== Stated problem ==
Please return each of the rows below word for word.

[start of Data]

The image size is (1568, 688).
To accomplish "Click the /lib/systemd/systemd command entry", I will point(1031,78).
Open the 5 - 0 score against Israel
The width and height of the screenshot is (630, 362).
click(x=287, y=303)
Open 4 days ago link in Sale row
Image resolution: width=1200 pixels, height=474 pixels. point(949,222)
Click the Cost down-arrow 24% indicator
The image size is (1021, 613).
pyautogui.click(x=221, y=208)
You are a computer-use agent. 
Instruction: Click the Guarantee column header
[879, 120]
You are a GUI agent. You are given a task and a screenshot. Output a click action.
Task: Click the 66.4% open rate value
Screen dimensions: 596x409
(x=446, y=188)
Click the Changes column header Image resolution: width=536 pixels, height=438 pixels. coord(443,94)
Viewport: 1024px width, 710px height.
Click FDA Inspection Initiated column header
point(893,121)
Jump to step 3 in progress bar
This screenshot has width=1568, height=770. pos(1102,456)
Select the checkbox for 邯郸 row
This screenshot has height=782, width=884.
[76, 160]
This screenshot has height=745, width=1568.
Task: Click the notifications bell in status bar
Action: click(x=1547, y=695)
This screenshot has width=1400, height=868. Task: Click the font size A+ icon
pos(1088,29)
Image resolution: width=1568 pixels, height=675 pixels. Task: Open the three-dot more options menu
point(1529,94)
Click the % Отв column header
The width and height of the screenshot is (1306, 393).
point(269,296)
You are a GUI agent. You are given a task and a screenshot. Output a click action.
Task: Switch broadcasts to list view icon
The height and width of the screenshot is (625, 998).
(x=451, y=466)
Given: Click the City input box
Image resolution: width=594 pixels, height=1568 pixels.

[end of Data]

== Answer to this task ==
The image size is (1568, 688).
To accomplish "Click the /lib/systemd/systemd command entry", I will point(1031,78).
Open the 5 - 0 score against Israel
The width and height of the screenshot is (630, 362).
click(x=287, y=303)
Open 4 days ago link in Sale row
Image resolution: width=1200 pixels, height=474 pixels. point(949,222)
Click the Cost down-arrow 24% indicator
The image size is (1021, 613).
pyautogui.click(x=221, y=208)
You are a computer-use agent. 
Instruction: Click the Guarantee column header
[879, 120]
You are a GUI agent. You are given a task and a screenshot. Output a click action.
Task: Click the 66.4% open rate value
Screen dimensions: 596x409
(x=446, y=188)
Click the Changes column header Image resolution: width=536 pixels, height=438 pixels. coord(443,94)
Viewport: 1024px width, 710px height.
Click FDA Inspection Initiated column header
point(893,121)
Jump to step 3 in progress bar
This screenshot has width=1568, height=770. pos(1102,456)
Select the checkbox for 邯郸 row
This screenshot has height=782, width=884.
[76, 160]
This screenshot has height=745, width=1568.
Task: Click the notifications bell in status bar
Action: click(x=1547, y=695)
This screenshot has width=1400, height=868. Task: Click the font size A+ icon
pos(1088,29)
Image resolution: width=1568 pixels, height=675 pixels. Task: Open the three-dot more options menu
point(1529,94)
Click the % Отв column header
The width and height of the screenshot is (1306, 393).
point(269,296)
You are a GUI agent. You are given a task and a screenshot. Output a click action.
Task: Switch broadcasts to list view icon
The height and width of the screenshot is (625, 998).
(x=451, y=466)
Given: Click the City input box
Image resolution: width=594 pixels, height=1568 pixels.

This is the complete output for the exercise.